The MITRE ATT&CK framework is a global standard for analyzing tactics and techniques used by malicious actors. It’s the most comprehensive, granular, and widely adopted framework in the cybersecurity industry for attack and kill chain modeling. With Attack Scenario Analytics, our users can now leverage the 13 MITRE tactics to achieve greater visibility and context into how well a third party is prepared in relation to common and recent cyber-attacks. Additionally, we uses MITRE techniques to create kill chains and use cases, which help uncover unreported defense gaps as well as inspect assessments in the context of attack postmortems.

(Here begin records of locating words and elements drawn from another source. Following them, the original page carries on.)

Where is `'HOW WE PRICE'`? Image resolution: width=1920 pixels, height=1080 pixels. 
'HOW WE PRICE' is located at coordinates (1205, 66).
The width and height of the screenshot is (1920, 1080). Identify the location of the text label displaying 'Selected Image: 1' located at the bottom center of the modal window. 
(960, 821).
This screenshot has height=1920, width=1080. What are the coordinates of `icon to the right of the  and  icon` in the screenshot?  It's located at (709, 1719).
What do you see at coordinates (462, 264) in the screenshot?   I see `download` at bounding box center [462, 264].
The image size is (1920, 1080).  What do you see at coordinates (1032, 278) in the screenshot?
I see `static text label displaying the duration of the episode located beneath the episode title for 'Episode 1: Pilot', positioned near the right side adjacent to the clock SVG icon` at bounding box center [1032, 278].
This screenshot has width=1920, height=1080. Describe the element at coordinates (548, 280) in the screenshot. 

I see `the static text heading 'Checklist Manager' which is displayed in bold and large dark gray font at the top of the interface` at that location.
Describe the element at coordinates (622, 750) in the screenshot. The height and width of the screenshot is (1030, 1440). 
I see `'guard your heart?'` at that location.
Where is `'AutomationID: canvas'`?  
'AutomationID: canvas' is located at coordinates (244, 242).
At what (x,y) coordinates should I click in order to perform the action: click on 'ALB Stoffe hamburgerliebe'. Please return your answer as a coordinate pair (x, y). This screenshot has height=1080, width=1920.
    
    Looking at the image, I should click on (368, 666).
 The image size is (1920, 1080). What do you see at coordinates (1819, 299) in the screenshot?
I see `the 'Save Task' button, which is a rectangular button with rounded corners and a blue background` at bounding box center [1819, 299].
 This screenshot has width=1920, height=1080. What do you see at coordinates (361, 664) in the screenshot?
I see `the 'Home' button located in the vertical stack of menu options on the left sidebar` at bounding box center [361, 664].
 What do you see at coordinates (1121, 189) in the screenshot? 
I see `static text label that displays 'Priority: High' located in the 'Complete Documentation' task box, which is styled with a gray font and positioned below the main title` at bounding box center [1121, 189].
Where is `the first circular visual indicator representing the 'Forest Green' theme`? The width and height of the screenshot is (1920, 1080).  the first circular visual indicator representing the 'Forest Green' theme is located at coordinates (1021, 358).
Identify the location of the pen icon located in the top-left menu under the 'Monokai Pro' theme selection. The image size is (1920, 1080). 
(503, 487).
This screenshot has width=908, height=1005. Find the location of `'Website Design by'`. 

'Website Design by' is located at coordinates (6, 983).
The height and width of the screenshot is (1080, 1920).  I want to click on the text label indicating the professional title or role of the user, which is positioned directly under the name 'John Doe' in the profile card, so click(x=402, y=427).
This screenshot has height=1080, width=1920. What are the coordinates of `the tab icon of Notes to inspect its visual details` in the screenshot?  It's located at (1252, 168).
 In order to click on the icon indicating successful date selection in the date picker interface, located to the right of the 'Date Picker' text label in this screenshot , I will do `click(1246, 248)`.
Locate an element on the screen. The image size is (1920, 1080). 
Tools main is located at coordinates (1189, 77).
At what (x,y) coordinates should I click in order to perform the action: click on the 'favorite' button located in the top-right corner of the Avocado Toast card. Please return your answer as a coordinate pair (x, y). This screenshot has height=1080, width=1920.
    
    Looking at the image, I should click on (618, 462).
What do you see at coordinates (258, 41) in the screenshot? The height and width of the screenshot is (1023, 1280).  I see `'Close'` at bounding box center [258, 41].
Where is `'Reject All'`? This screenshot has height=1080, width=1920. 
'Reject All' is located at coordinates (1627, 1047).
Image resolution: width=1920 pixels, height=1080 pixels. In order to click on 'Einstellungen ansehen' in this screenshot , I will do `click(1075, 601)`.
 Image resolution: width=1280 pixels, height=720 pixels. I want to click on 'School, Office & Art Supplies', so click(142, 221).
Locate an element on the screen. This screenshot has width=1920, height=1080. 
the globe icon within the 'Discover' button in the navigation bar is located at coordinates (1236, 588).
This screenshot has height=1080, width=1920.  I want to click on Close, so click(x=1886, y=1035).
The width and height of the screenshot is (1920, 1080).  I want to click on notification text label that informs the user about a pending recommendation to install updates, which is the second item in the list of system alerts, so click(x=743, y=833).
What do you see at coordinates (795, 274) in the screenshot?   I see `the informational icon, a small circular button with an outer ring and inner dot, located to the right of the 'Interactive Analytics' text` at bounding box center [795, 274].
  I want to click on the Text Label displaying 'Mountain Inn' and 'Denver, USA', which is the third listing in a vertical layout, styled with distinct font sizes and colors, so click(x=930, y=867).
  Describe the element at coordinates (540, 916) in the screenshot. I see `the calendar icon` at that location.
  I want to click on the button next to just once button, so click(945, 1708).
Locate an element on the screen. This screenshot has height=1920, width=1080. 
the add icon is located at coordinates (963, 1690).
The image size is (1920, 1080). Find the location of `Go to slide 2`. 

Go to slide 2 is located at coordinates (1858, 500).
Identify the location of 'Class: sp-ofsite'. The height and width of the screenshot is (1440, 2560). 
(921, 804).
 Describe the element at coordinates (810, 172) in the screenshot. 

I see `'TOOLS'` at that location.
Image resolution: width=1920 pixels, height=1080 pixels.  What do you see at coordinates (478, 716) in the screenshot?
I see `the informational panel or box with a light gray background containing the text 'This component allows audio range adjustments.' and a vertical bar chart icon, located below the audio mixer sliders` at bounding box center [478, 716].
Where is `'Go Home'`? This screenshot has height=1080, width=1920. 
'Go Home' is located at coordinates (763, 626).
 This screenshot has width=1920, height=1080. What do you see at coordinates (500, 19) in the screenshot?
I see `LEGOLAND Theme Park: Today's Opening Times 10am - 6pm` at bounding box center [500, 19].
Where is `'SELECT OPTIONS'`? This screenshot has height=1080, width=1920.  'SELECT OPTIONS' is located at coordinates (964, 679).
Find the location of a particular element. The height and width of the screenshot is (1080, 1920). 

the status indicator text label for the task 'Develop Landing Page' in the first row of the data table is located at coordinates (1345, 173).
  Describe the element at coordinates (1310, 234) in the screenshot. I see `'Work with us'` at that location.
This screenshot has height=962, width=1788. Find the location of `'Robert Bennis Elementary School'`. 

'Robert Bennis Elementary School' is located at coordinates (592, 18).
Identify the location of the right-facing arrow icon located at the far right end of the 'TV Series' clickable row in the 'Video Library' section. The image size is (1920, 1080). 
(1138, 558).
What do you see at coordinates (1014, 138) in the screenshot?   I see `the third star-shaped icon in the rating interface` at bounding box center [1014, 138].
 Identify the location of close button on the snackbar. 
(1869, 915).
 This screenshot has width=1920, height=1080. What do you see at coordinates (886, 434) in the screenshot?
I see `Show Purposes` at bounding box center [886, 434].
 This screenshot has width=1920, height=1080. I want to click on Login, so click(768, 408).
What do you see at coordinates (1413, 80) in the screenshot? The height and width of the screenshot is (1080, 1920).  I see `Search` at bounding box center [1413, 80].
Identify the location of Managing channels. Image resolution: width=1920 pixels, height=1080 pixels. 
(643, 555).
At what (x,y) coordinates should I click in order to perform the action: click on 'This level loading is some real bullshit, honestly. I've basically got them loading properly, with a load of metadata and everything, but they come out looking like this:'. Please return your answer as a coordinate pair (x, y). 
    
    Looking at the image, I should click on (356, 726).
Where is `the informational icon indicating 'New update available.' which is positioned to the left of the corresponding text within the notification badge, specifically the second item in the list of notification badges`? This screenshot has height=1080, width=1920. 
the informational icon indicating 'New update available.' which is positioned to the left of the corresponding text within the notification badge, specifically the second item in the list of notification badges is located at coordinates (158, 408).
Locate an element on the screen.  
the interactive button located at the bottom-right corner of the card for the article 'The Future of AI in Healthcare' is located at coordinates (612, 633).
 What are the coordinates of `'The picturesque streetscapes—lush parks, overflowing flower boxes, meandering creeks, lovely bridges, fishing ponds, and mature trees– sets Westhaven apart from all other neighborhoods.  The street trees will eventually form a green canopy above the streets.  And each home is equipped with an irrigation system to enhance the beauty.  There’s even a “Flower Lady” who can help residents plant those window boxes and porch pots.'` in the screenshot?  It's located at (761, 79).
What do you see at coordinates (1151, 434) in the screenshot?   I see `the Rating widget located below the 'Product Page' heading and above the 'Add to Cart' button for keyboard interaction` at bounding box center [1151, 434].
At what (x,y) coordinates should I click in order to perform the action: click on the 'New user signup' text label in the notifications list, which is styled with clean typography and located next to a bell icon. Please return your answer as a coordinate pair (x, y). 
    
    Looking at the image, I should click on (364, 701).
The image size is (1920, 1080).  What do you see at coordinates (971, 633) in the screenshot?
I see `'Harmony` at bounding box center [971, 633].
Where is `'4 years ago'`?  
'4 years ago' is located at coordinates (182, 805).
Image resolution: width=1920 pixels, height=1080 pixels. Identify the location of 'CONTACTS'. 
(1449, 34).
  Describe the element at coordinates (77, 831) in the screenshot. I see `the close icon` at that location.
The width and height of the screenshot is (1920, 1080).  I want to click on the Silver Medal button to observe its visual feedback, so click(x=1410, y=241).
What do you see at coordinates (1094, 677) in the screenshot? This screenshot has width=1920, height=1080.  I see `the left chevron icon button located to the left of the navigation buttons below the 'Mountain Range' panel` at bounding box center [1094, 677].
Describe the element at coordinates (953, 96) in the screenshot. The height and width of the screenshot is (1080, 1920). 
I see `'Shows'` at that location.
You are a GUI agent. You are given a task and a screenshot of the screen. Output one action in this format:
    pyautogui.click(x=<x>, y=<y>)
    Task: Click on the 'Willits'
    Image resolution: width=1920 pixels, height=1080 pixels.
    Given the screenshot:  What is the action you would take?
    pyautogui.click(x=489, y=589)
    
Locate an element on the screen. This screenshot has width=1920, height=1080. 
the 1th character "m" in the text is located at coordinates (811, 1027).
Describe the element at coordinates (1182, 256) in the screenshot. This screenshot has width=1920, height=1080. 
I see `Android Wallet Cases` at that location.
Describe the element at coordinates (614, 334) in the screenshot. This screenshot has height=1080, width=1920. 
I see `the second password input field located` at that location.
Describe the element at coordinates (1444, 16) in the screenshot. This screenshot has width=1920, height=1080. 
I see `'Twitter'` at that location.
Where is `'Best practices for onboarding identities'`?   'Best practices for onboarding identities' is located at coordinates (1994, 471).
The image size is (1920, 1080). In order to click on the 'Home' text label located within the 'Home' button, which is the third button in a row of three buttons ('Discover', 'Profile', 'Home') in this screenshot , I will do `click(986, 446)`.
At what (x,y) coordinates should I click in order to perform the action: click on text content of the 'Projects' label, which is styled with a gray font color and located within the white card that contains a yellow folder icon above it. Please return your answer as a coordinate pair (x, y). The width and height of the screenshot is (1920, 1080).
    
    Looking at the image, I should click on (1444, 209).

“Attack Scenario Analytics is the latest example of how using a standardized data set and advanced analytics can provide our customers with enhanced transparency and visibility into areas of cyber risk that may need attention,” said Fred Kneip, CEO of CyberGRX. “We are the only third-party cyber risk company that has mapped the entirety of our risk analytics platform with more than 150 MITRE kill chains, based on the most impactful recent cyber-attacks. Having this additional insight into threats and risks enables improved third-party detection, monitoring and response to attacks.”
Attack Scenario Analytics is included in the CyberGRX Exchange for all customers and third parties. It allows for easier integration of CyberGRX risk outcomes and insights into internal risk and threat management programs and provides traceability for control gap selections. This increased credibility and defensibility of CyberGRX risk findings supports third-party decision making and relationships with customers.
Integrating the MITRE ATT&CK framework with CyberGRX security controls supports our mission to map the cybersecurity reputations of every third party, providing a 360-degree view of an organization’s security posture. With the addition of Attack Scenario Analytics along with current capabilities such as Auto Validation and Framework Mapper, users have access to advanced, insight-rich data sets, allowing them to prioritize their cyber risks and build effective, risk-reducing programs quickly, and more accurately.